Let's start with some fake data (based on our previous example):
c <- a^3
d <- 2 * a + rnorm(length(a))
These data have a curvilinear relationship that is not well represented by a linear regression line:
plot(c, d, col = "gray")
sapply(unique(c), function(x) points(x, mean(d[c == x]), col = "red", pch = 15))
## [[1]]
## NULL
##
## [[2]]
## NULL
##
## [[3]]
## NULL
##
## [[4]]
## NULL
##
## [[5]]
## NULL
abline(lm(d ~ c))
As before, we can model this by treating the covariate c
as a factor and find that model gives us the conditional means of d
:
coef(lm(d ~ 0 + factor(c))) # coefficients
## factor(c)1 factor(c)8 factor(c)27 factor(c)64 factor(c)125
## 1.906 3.988 6.078 7.917 10.188
sapply(sort(unique(c)), function(x) mean(d[c == x])) # conditional means
## [1] 1.906 3.988 6.078 7.917 10.188
We can also obtain the same substantive inference by transforming the variable(s) to produce a linear fit.
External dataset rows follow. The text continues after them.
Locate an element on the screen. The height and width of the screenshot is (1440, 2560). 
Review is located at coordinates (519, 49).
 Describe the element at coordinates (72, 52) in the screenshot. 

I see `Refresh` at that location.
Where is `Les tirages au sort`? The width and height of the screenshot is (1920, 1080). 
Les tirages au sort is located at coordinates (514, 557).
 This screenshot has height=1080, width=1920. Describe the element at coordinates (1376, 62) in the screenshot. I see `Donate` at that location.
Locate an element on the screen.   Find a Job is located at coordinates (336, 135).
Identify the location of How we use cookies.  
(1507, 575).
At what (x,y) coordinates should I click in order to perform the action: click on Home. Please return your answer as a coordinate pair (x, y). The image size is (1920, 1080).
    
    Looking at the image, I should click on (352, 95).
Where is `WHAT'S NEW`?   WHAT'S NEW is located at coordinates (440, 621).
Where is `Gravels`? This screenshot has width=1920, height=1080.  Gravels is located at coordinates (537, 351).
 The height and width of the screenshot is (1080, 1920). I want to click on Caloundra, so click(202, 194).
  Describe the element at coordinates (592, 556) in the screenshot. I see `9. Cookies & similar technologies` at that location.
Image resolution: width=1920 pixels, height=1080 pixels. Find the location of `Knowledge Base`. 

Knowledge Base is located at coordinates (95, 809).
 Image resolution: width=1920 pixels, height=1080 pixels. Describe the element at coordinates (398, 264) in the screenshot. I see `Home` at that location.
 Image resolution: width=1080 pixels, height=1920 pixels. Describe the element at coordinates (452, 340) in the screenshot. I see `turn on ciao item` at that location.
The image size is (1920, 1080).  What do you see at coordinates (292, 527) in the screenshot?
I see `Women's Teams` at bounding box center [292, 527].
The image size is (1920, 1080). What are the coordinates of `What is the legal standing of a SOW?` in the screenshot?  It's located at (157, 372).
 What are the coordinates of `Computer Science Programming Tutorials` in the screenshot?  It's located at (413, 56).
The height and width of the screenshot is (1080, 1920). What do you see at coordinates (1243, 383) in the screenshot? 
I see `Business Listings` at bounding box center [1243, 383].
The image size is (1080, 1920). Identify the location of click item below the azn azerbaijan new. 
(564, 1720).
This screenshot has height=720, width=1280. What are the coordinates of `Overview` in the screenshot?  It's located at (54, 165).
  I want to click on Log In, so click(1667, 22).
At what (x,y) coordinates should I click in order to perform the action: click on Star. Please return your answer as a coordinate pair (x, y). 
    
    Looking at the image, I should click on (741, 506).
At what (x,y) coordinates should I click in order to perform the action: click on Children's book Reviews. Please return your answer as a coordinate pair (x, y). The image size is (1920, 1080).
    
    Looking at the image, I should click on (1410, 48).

In this case, we know (because we made up the data) that there is a cubic relationship between c
and d
. If we make a new version of the covariate c
that is the cube-root of c
, we should be able to force a linear fit:
c2 <- c^(1/3)
plot(c2, d, col = "gray")
sapply(unique(c2), function(x) points(x, mean(d[c2 == x]), col = "red", pch = 15))
## [[1]]
## NULL
##
## [[2]]
## NULL
##
## [[3]]
## NULL
##
## [[4]]
## NULL
##
## [[5]]
## NULL
abline(lm(d ~ c2))
We could also transform the outcome d
by taking it cubed:
d2 <- d^3
plot(c, d2, col = "gray")
sapply(unique(c), function(x) points(x, mean(d2[c == x]), col = "red", pch = 15))
## [[1]]
## NULL
##
## [[2]]
## NULL
##
## [[3]]
## NULL
##
## [[4]]
## NULL
##
## [[5]]
## NULL
abline(lm(d2 ~ c))
Again, the plot shows this transformation also produces a linear fit. Thus we can reasonably model the relationship between a discrete covariate and a continuous outcome in a number of ways that satisfy the basic assumption of drawing the regression line through the conditional means of the outcome.